Often, in our personal life or organizational lives we fail to take Curly’s advice and don’t ask the big questions and arrive at a PURPOSE that creates meaning which the whole organization/team can embrace and work towards. While the purpose may be different for each one of us or each of our organizations the need for a unifying purpose is drive that all of us need to fulfill.

What we know is that 70-90% of change efforts fail.  At the heart of many of these change efforts are cold and heartless organizational cultures which fail to engage the hearts and minds of followers.  Managers working from an old world view don’t usually start with purpose, they are too busy implementing someone else’s program, ticking off boxes and gaining compliance. 

Don’t believe it?  At your next meeting, ask the question, what is our purpose/mission?  Don’t be surprised at the number of different responses you get.  People are working toward a purpose but it may not be a unifying purpose that all individual and organizational activities are coordinated towards - the ONE BIG THING that all can live, communicate and rally around!
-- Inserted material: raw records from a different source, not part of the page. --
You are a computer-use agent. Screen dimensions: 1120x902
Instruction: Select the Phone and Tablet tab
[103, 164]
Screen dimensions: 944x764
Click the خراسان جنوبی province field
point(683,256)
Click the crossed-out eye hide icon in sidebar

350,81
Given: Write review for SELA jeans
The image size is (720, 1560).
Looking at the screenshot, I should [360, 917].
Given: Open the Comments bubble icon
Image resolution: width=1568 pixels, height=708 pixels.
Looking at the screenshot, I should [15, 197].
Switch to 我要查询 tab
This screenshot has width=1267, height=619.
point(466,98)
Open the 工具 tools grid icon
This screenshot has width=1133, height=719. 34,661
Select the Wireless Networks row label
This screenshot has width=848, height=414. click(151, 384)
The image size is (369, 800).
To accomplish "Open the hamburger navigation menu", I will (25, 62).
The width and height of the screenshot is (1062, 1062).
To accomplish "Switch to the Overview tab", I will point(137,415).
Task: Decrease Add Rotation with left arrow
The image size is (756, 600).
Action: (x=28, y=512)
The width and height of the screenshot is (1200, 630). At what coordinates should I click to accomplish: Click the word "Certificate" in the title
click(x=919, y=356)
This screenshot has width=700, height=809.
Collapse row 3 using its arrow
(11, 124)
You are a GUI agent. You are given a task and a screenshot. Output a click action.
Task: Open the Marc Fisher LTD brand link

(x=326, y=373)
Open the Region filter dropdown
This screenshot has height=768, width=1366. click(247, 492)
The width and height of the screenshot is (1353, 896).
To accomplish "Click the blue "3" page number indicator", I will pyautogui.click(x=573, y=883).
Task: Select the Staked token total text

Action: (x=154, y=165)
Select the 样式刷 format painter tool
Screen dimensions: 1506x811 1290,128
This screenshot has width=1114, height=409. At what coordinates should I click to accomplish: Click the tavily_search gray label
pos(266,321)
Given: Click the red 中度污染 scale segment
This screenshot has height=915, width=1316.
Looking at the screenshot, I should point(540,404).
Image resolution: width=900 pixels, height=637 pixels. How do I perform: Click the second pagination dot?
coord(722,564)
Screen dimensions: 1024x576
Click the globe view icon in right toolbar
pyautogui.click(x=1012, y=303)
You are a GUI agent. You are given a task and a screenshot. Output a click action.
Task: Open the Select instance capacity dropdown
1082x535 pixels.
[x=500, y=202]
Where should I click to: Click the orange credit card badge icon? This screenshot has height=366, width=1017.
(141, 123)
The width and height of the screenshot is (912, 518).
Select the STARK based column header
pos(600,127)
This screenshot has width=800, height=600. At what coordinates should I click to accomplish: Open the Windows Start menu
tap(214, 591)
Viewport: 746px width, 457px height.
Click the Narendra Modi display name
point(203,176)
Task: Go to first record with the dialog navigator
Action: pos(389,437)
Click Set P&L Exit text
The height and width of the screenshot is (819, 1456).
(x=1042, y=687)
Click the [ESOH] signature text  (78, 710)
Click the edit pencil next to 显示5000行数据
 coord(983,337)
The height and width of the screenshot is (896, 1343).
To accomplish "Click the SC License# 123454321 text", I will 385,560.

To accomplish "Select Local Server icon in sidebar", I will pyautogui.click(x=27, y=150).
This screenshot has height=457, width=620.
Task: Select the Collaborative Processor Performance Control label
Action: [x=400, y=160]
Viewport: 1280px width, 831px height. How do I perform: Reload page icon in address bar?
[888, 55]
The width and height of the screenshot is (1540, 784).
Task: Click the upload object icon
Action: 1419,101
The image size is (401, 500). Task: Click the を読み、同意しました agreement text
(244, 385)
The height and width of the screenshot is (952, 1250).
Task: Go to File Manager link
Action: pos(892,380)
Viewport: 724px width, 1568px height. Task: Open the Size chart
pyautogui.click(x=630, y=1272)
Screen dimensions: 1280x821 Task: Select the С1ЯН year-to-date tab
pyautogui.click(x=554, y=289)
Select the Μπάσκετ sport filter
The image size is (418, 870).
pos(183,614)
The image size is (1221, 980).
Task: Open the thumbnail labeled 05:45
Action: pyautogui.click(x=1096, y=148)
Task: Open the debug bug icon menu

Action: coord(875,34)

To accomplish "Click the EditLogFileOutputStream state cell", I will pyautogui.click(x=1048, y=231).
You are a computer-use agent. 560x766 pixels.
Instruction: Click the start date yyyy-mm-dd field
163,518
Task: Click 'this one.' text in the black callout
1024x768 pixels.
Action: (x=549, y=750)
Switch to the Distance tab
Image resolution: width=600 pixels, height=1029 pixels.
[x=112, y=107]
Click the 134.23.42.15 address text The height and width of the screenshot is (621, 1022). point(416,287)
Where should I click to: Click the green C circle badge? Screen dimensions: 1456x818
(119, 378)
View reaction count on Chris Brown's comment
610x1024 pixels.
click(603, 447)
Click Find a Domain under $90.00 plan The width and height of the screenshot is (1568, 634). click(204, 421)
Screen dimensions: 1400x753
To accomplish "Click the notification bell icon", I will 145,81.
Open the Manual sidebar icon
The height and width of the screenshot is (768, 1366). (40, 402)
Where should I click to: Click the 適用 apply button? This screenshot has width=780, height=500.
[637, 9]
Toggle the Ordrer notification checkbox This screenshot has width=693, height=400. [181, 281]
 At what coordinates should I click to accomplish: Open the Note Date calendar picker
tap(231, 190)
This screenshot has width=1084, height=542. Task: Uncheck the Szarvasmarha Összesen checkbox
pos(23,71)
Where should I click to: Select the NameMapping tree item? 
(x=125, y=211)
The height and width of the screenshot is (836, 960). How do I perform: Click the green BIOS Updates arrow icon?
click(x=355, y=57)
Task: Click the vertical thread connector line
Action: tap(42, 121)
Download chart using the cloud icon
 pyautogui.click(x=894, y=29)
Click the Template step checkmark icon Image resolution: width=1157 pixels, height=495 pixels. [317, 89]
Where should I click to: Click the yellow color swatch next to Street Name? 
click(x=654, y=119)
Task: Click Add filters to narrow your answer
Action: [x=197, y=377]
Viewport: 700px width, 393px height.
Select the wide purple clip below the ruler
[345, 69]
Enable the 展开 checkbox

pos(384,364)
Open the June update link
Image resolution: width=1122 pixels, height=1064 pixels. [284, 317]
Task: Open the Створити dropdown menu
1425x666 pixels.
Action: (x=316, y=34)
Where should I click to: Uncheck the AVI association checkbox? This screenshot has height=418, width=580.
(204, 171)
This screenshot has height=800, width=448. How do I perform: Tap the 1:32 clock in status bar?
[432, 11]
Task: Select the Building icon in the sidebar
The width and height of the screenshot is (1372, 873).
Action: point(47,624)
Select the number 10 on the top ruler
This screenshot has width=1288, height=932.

Impossible you say! Maybe! But the value created by a unifying purpose cannot be underestimated.  The research of Jerry Porras and Jim Collins and many others is clear. The most successful leaders, teams, organizations create direction, a sense of community, and commitment in their organizations. They create a mosaic of what the organization really looks like not what they individually want it to look like. From my research and practice, I have found that strategic thinking not strategic planning is a good way to get hearts and minds of followers to embrace an actionable plan. 

I define Strategic Thinking as the ability to analyze influencing factors both inside and outside the organization to discover the strategic direction that should guide the organization’s decision-making and resource allocation for a period of 3-5 yearsWhile there are more ways to skin the cat, I have developed my own skinning knife - The strategic thinking protocol - The protocol outlines a generative process that uses a look, listen, learn strategy, and 5 strategic conversations to first find the One Big Thing and then the priorities necessary to put it into practice. 

  • Strategic Conversation # 1 - What do others expect from us?
  • Strategic Conversation # 2 - What do we expect from ourselves?
  • Strategic Conversation # 3 - What are we in business to accomplish?
  • Strategic Conversation # 4 - What do we aspire to become?
  • Strategic Conversation # 5 - What do we need to do to further our aspiration?

 The strategic thinking protocol results in a one page actionable plan [front and back] focused not on today’s problems but on tomorrow’s opportunities. [See    http://www.slideshare.net/jpisapia/strategic-thinking-vs-strategic-planning for details]   The actionable plan serves as an orienting device. It articulates your Intent, and provides a sustaining direction around which organizational members can cohere. It becomes the blueprint for organizational behavior, personnel decisions, organizational learning and empowerment of self managed followers.

The takeaway is that strategic leaders bring a philosophy, a system, and a way of working that enables followers to co-create their future.  The philosophy is built on learning and discovery - create aspiration and then plan.  The STP describes the steps of the system, and the way of working is generative - strategic conversations - minimum specifications - chunking change - strategic fit, - restricting the number of things you ask of people - give them room to innovate - then hold them accountable.  Working in this way makes life in the organization fun again.   Leading in this way scales up productivity not spirals it down - value is added.

What is the one thing?   That is what you and your followers have to decide upon!

What do you think? Do you have a story to share?

"You never hand over the completed cake. Instead, you invite people into your kitchen to collectively bake the cake."